A chunk of asteroid landed in the heart of Austria last year, entering the atmosphere as a rumbling fireball of space dust and light. It left behind a trail of awed onlookers, and the buzz of a new discovery.
In early July, the meteorite was found in Styria thanks to citizen scientists and a team of determined researchers, eight months after it lit up the sky. This week, it was announced it is undergoing review by The Meteoritical Society. The find marks a rare occasion for both the scientific community and the country, and pending official classification, will be dubbed the “Kindberg meteorite.”
Meteoroids are constantly falling into Earth’s atmosphere, but most of them are so small, they burn up right away, making that characteristic streak across the sky we call “shooting stars.” It’s much less common for a meteoroid to survive the impact, let alone for one to be found and picked up off the ground. The last time an Austrian meteorite was discovered was in 1977—only the seventh such find ever recorded.

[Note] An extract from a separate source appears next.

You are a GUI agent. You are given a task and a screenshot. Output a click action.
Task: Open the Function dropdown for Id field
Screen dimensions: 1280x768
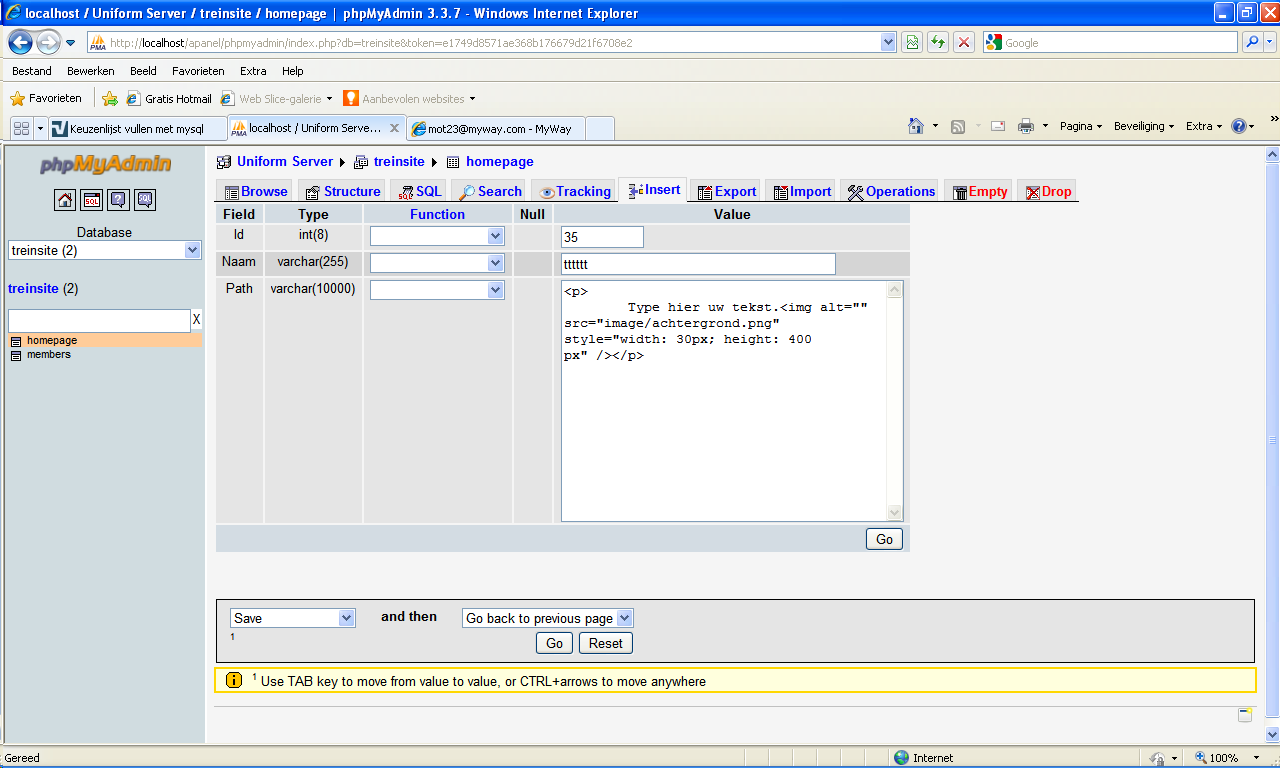(x=495, y=236)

Every recovered meteorite represents a glimpse into the billion-year history of our solar system, and the chance of unlocking the origin of life on Earth.
At the center of the search was scientist Ludovic Ferrière, curator of one of the oldest and largest meteorite collections in the world at Austria’s Natural History Museum. He put a team together almost immediately, and began publicizing the need for local citizens to join the hunt. “When I saw the data,” Ferrière says, he knew—“this was a chance for a new meteorite to be found.”
According to Ferrière, the Kindberg meteorite is special for another reason: it’s one of only 40 in 60,000 that have been successfully tracked to their starting point in the solar system. That’s due to the recent development of a network of specialized cameras, diligently watching the sky. Scientists from the European Fireball Network were able to calculate the meteorite’s trajectory and determine that it came from a group called the Apollo asteroids, which orbit between the Sun and Mars, and occasionally cross Earth’s path.
The scientists were also instrumental in guiding the search party to the correct swath of Austrian highlands, where the meteorite was ultimately found by a Kindberg resident. Without the scientific research and the abundance of public support, Ferrière says, “Nobody would have looked. Nobody would have found it.”
“Each single meteorite is important,” Ferrière says. “Each one can tell you a new story about the formation of our solar system.” Next to the rarity of this cosmic event—a new entry into the story of the universe is perhaps one more reason to celebrate.
The Kindberg meteorite, or a fragment, will eventually be put on display for the public at the Natural History Museum in Vienna.